Analyze entropy of a complete file.

Parameters:

Name Type Description Default
file_path Path

Path to file to analyze

required
analysis_block_size int

Size of analysis blocks in bytes (from config)

required
step_size int

Step size for sliding window (from config)

required
file_chunk_size int

Size of file I/O chunks in bytes (from config)

required
force_file_type FileType | None

Override automatic file type detection

None

Returns:

Type Description
FileAnalysisResult

Complete file analysis result

Source code in src\kp_ssf_tools\analyze\services\interfaces.py
def analyze_file_entropy(
    self,
    file_path: Path,
    *,
    analysis_block_size: int,
    step_size: int,
    file_chunk_size: int,
    force_file_type: FileType | None = None,
) -> FileAnalysisResult:
    """
    Analyze entropy of a complete file.

    Args:
        file_path: Path to file to analyze
        analysis_block_size: Size of analysis blocks in bytes (from config)
        step_size: Step size for sliding window (from config)
        file_chunk_size: Size of file I/O chunks in bytes (from config)
        force_file_type: Override automatic file type detection

    Returns:
        Complete file analysis result

    """
    ...

analyze_sliding_window(data, window_size, step_size)

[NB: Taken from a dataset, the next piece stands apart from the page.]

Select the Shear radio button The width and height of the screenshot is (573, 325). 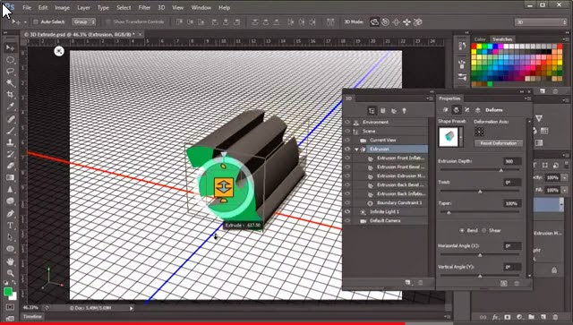click(x=483, y=230)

Perform sliding window entropy analysis.

Parameters:

Name Type Description Default
data bytes

Data to analyze

required
window_size int

Size of analysis window in bytes

required
step_size int

Step size for sliding window

required

Returns:

Type Description
list[EntropyRegion]

List of entropy regions with analysis results

Source code in src\kp_ssf_tools\analyze\services\interfaces.py
def analyze_sliding_window(
    self,
    data: bytes,
    window_size: int,
    step_size: int,
) -> list[EntropyRegion]:
    """
    Perform sliding window entropy analysis.

    Args:
        data: Data to analyze
        window_size: Size of analysis window in bytes
        step_size: Step size for sliding window

    Returns:
        List of entropy regions with analysis results

    """
    ...

calculate_entropy(data)

Calculate Shannon entropy for data.

Parameters:

Name Type Description Default
data bytes

Data to analyze

required

Returns:

Type Description
float

Shannon entropy in bits per byte (0.0-8.0)

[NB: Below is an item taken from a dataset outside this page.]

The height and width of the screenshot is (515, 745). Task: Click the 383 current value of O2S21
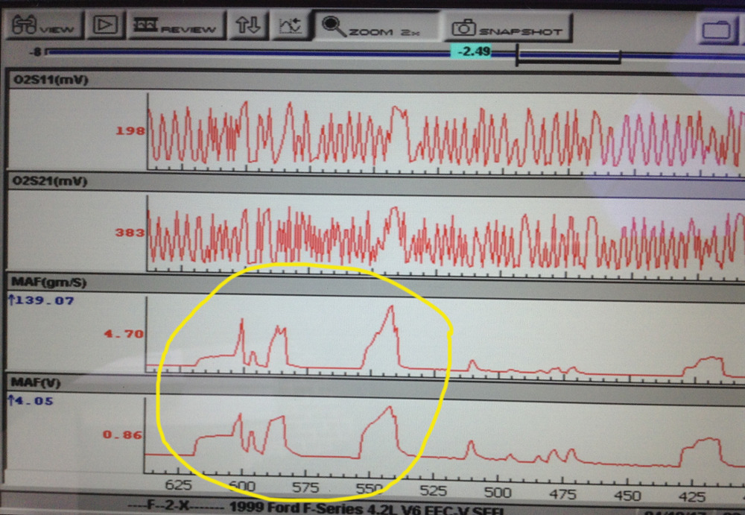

Source code in src\kp_ssf_tools\analyze\services\interfaces.py
def calculate_entropy(self, data: bytes) -> float:
    """
    Calculate Shannon entropy for data.

    Args:
        data: Data to analyze

    Returns:
        Shannon entropy in bits per byte (0.0-8.0)

    """
    ...

kp_ssf_tools.analyze.services.interfaces.CredentialDetectionProtocol

Bases: Protocol

Protocol for credential detection services that scan for sensitive information.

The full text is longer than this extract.